Tüketici fiyatları mayıs ayında yüzde 3,37 oranında artmış, yıllık enflasyon 5,65 puan yükselişle yüzde 75,45 olmuştur. Yıllık tüketici enflasyonundaki baz etkisi kaynaklı belirgin artışa karşın, bu dönemde çekirdek B ve C göstergelerinin yıllık değişimleri ana endekse kıyasla daha ılımlı bir seyir izlemiştir. Meskenlerde doğal gazda ilk 25 metreküpün bedelsiz olarak kullandırılması uygulamasının sona ermesi mayıs ayı manşet enflasyonunu 0,64 puan yukarıya çekmiş, söz konusu etki arındırıldığında aylık tüketici enflasyonu sınırlı bir iyileşme kaydetmiştir.

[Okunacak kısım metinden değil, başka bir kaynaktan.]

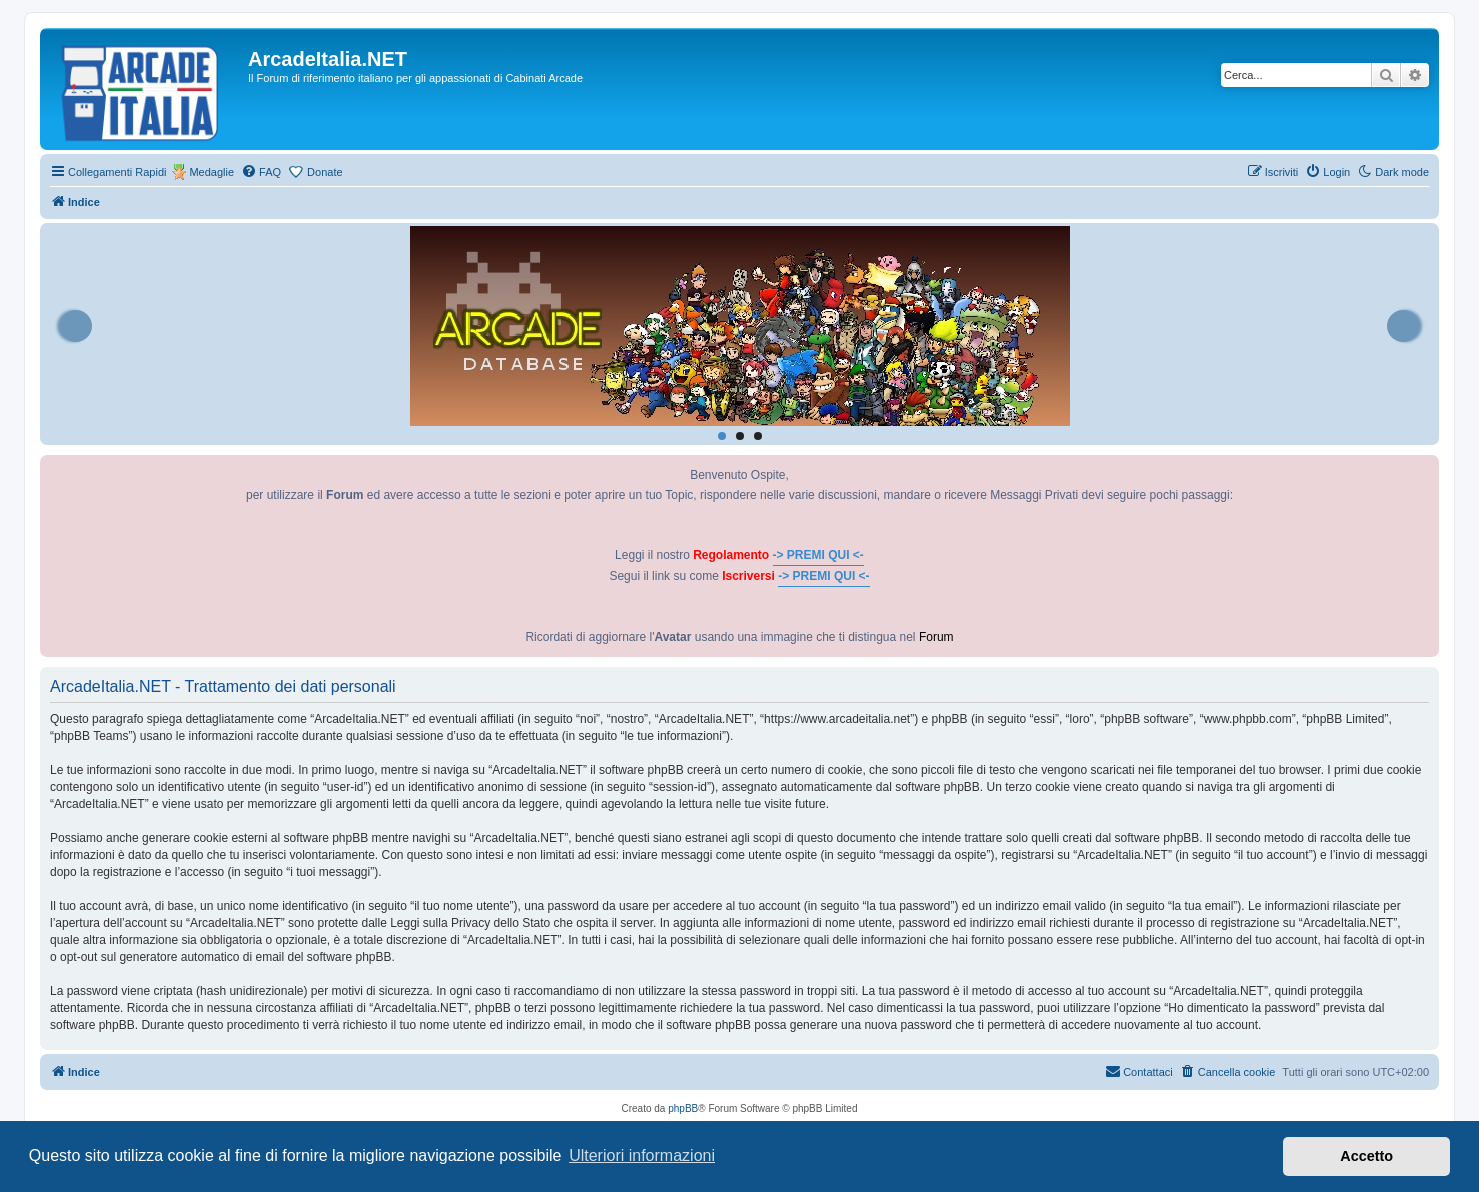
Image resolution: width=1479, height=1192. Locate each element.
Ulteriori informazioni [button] (642, 1155)
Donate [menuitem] (324, 172)
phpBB (683, 1108)
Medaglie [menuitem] (211, 172)
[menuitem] (261, 172)
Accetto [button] (1366, 1156)
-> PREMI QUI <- (818, 555)
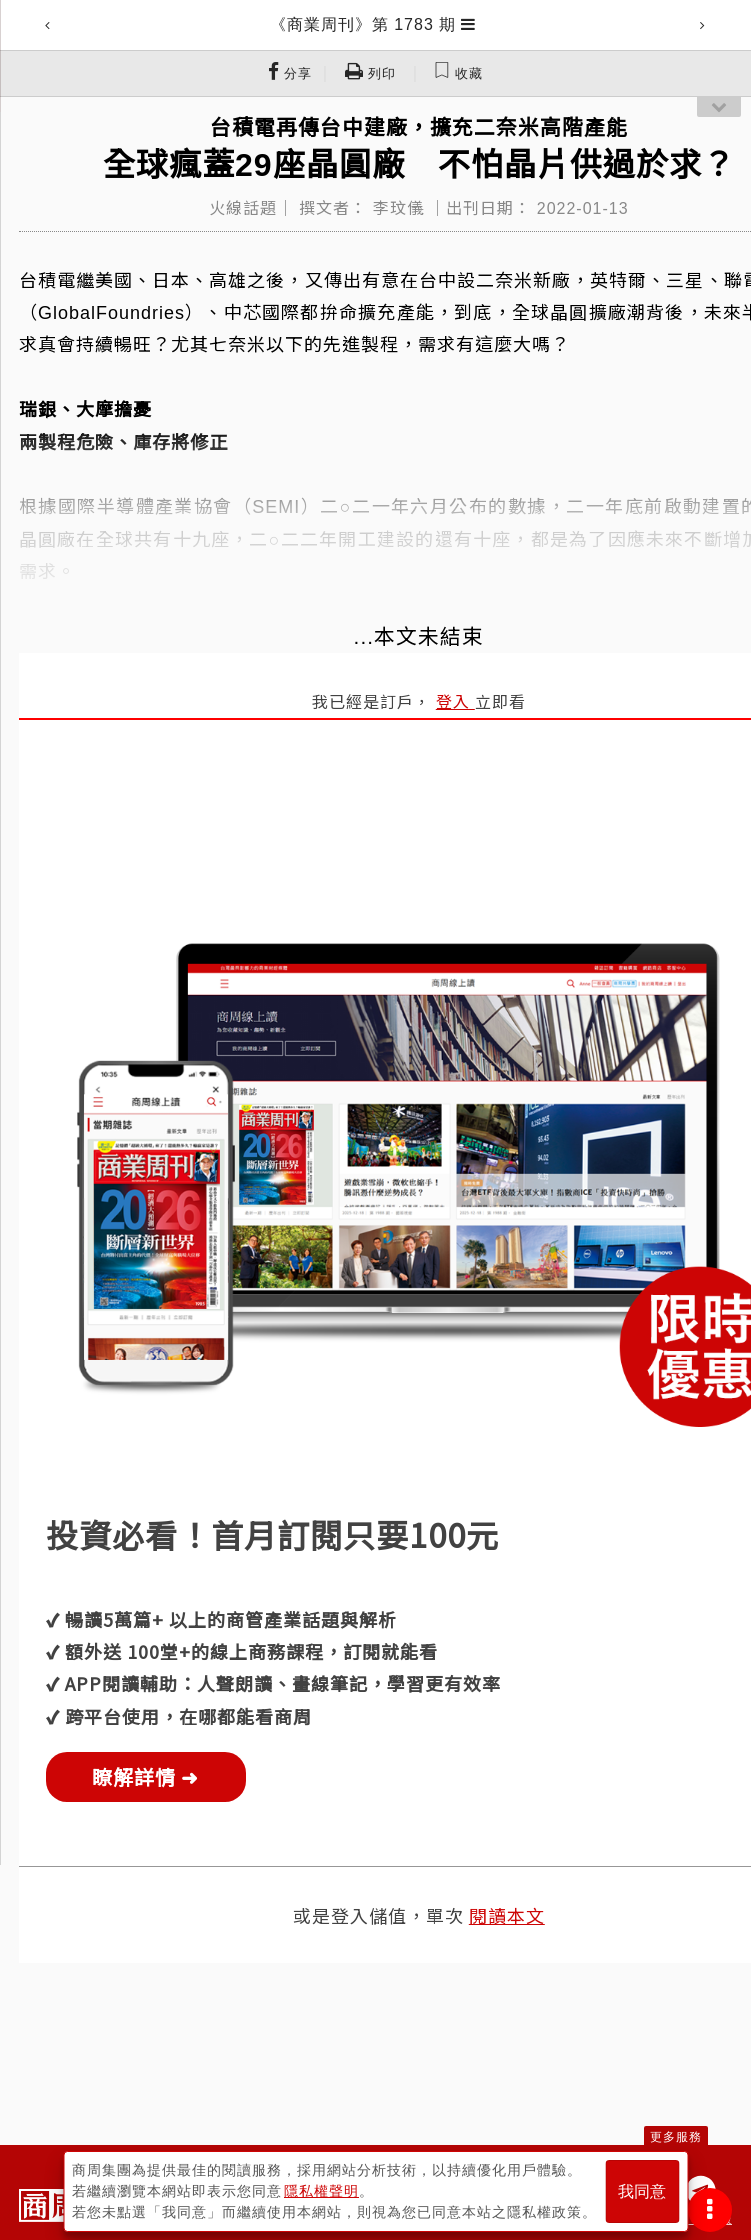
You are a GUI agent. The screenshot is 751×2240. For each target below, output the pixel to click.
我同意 (642, 2191)
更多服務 (676, 2137)
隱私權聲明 (321, 2191)
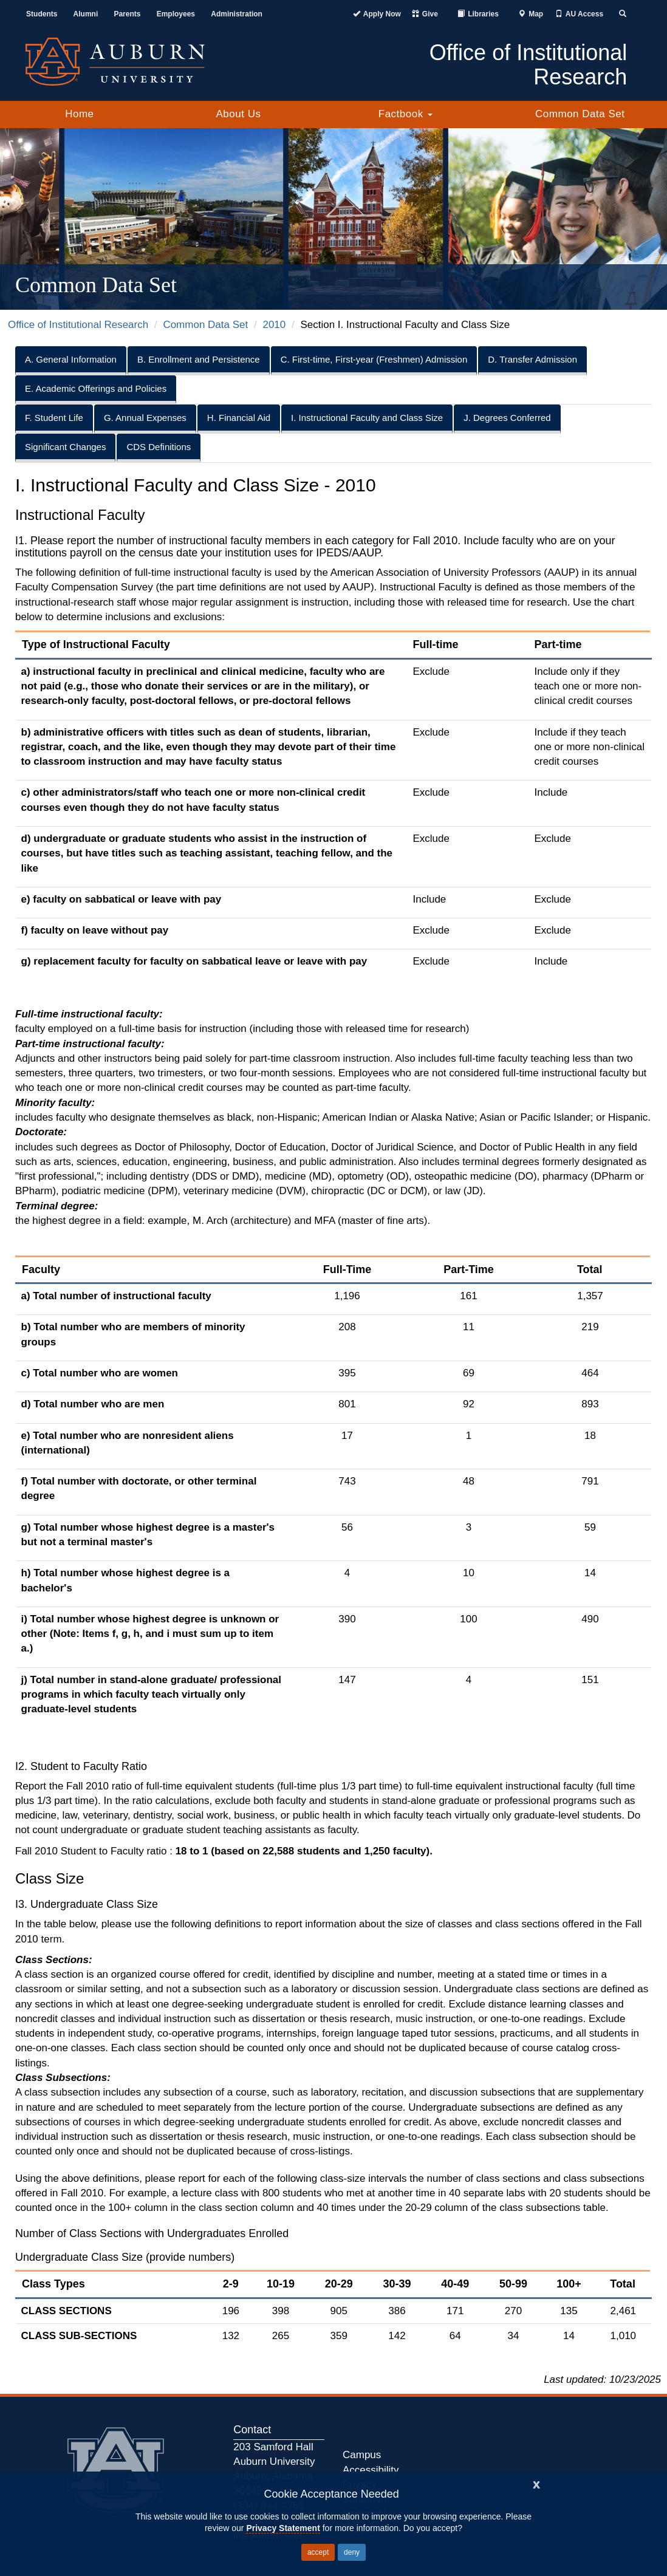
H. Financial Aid (238, 417)
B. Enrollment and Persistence (198, 359)
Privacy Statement (283, 2528)
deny (352, 2552)
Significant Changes (65, 447)
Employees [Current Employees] (176, 14)
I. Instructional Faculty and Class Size (367, 417)
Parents (127, 14)
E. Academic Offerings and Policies (95, 388)
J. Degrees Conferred (506, 417)
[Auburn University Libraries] (478, 14)
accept (318, 2552)
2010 (274, 324)
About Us (238, 114)
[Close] (536, 2483)
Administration (236, 14)
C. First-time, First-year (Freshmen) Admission (374, 359)
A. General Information (71, 359)
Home (79, 114)
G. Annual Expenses (145, 417)
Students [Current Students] (41, 14)
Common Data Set (579, 114)
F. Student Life (54, 417)
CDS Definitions (158, 447)
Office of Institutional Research (78, 324)
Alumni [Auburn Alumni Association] (86, 14)
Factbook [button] (405, 114)
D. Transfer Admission (532, 359)
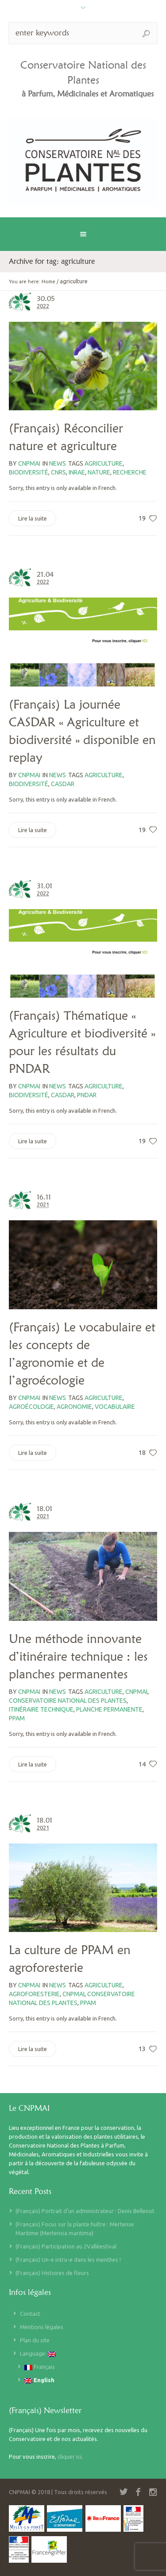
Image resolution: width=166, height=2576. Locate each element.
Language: (38, 2353)
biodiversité (28, 472)
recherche (130, 472)
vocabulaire (115, 1406)
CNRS (58, 472)
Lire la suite (32, 518)
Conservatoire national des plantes (68, 1700)
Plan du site (35, 2340)
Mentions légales (41, 2327)
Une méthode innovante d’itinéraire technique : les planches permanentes (78, 1656)
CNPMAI (136, 1691)
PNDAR (87, 1095)
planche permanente (109, 1709)
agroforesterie (34, 1994)
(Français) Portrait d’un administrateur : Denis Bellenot (84, 2211)
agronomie (74, 1406)
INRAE (77, 472)
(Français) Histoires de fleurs (52, 2273)
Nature (99, 472)
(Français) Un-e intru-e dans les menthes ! (68, 2259)
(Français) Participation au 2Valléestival (65, 2246)
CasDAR (62, 783)
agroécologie (31, 1406)
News (57, 463)
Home (48, 281)
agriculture (104, 463)
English (39, 2380)
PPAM (17, 1718)
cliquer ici (69, 2456)
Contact (30, 2313)
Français (39, 2367)
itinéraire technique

Mayıs ayı özelinde kira, lokanta-otel ve eğitim kalemleri fiyat artışları ile öne çıkan sektörler oldu”

Hizmet enflasyonundaki yüksek seyir ve katılık, enflasyon beklentileri, jeopolitik riskler ve gıda fiyatları enflasyonist baskıları canlı tutmaktadır. Hizmet sektöründe hâkim olan fiyatlama davranışı önemli bir atalete ve şokların enflasyon üzerindeki etkilerinin uzun bir süreye yayılmasına neden olmaktadır. Yıllık enflasyon mayıs ayında, temel mal grubunda yüzde 56,5 olurken, hizmet sektöründe yüzde 95,9 ile yaklaşık 40 puan yukarıda gerçekleşmiştir. Ayrıca, hizmet sektörüne ait yayılım endeksi mayıs ayında tarihsel ortalamasının yaklaşık yüzde 40’ı kadar üzerinde seyrederek, artışların sektör geneline yayılmaya devam ettiğini göstermektedir. Bu bakımdan, yakın dönem tüketici enflasyonu gerçekleşmeleri dikkate alındığında, belirli hizmet kalemlerinde enflasyonun bir süre daha yüksek seyretme riski bulunmaktadır. Mayıs ayı özelinde kira, lokanta-otel ve eğitim kalemleri fiyat artışları ile öne çıkan sektörler olmuştur.

“Göstergeler aylık kira artış oranının haziran ayında, kontrat güncelleme oranında beklenen artışın etkisiyle bir miktar yükseleceğini ima ediyor”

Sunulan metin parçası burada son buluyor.